Five interested parties have offered to buy the former Laconia State School property, but it will take some time before anything is publicly known about those offers.
That’s what Charlie Arlinghaus, commissioner of the state’s Department of Administrative Services, told Gov. Chris Sununu and the Executive Council at a meeting held Wednesday morning. The meeting was held at The Rocks, a facility managed by the Forest Society.
Councilor Ted Gatsas (District 4), long a critic of the way the state has handled the marketing of the property, prodded Arlinghaus as soon as he stepped up to the microphone.

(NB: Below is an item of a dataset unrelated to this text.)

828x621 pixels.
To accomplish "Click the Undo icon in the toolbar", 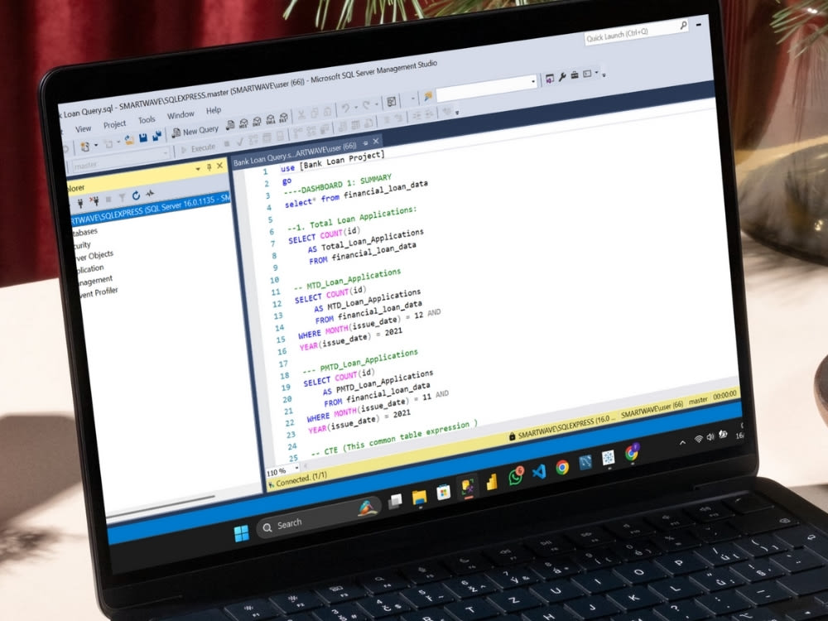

“When will you have an answer of when you go through them, I hope I won’t get tired before you finish,” Gatsas said.
Arlinghaus said he’s limited by state law about how much he can disclose.
“The only information that we’re able to say publicly is that we received five offers, not bids, offers,” Arlinghaus said. The deadline for offers to buy the property was July 18.
Gatsas asked if negotiations would include the placing of a down payment, “big enough that someone can’t walk away,” to which Arlinghaus seemed to assent.
“I suspect that your concerns and mine are relatively similar,” Arlinghaus said.
The apparent impatience, at least on Gatsas’ part, is no doubt linked to the frustrating experience the state had with the last hopeful buyer of the roughly 220-acre parcel in Laconia, which once was the site of a facility that housed people with developmental and intellectual disabilities, later hosted a state prison, and continues to be the site of emergency dispatch infrastructure.
The state had entered into a purchase-and-sale agreement with would-be developer Robynne Alexander last year. Per the terms of that agreement, Alexander would have paid the state $21.5 million for the land, and would have turned it into a multi-use development featuring commercial and restaurant space, a resort hotel, health care facilities and 1,260 housing units. However, Alexander was unable to come up with the promised money, so the state, after agreeing to several extensions that started in September of last year and stretched to April of this year, put the property back on the market.
After the meeting, Arlinghaus said he will be evaluating all five of the offers and plans to report his findings to a nonpublic session of the Executive Council next month, and he would look to Sununu for guidance on which offer to begin negotiating with for a purchase-and-sale contract.
Arlinghaus emphasized offers would be evaluated on the totality of their plan, not just the purchase price.